Pointing records for screenshots and pages:

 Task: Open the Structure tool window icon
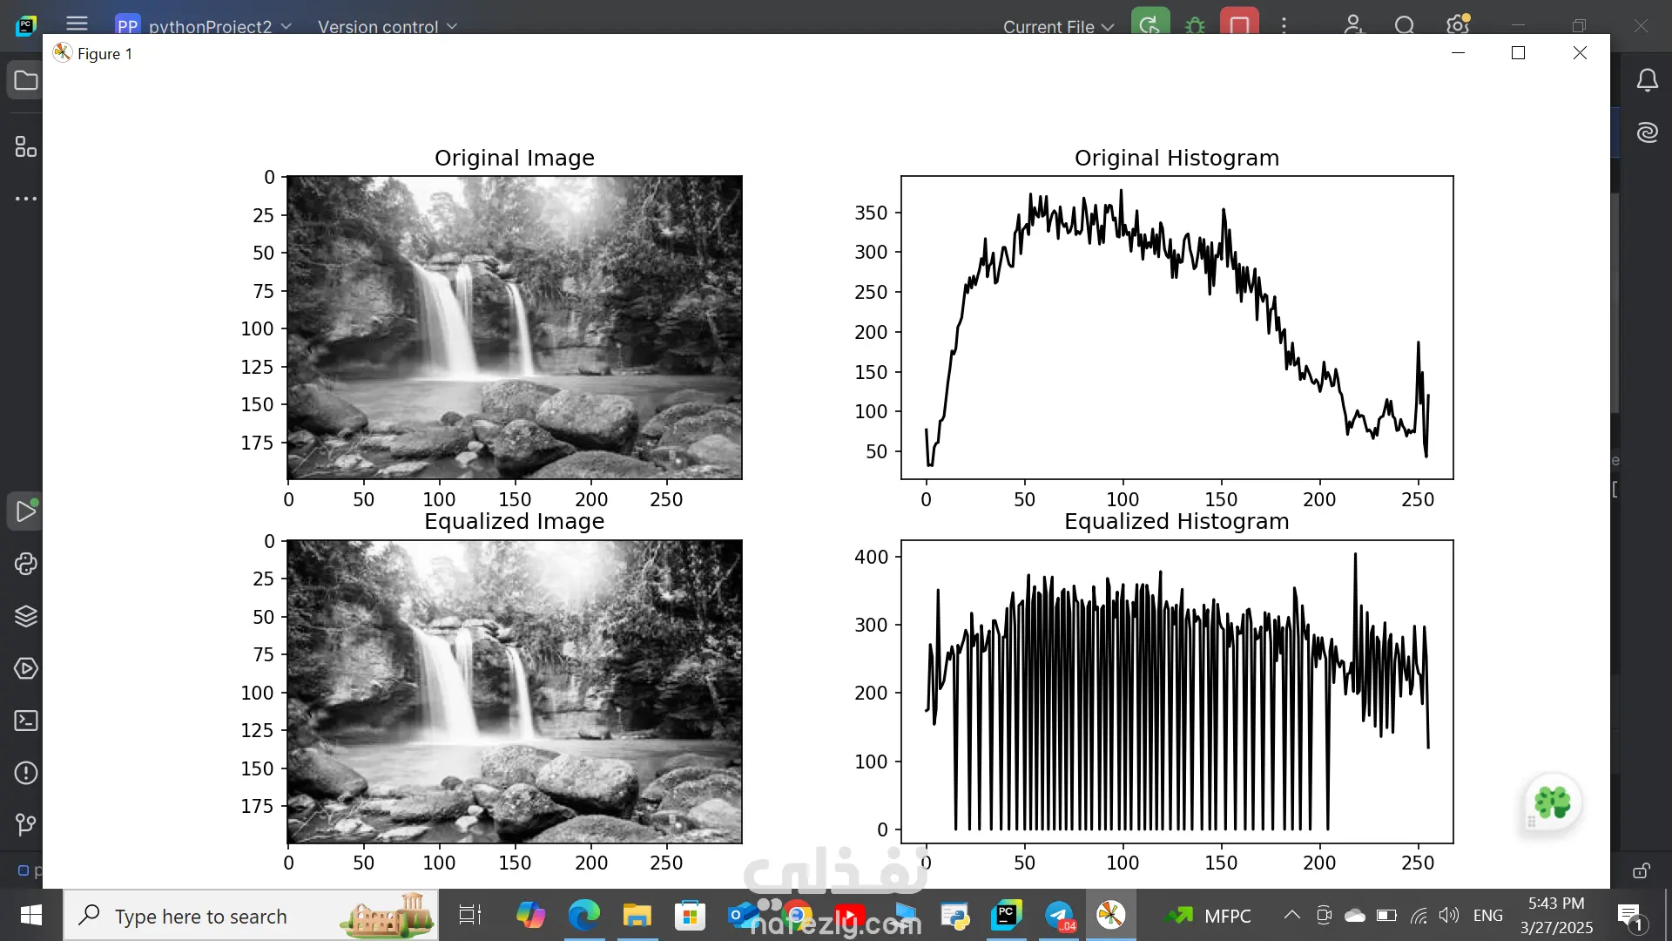(26, 146)
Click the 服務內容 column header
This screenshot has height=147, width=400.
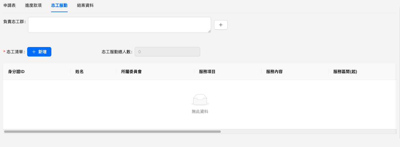[x=274, y=72]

_Exercise description_
Copy every line of the data above word for word, leaving out the pictures.

_Exercise solution_
 Task: Open the Structure tool window icon
(26, 146)
Click the 服務內容 column header
This screenshot has height=147, width=400.
[x=274, y=72]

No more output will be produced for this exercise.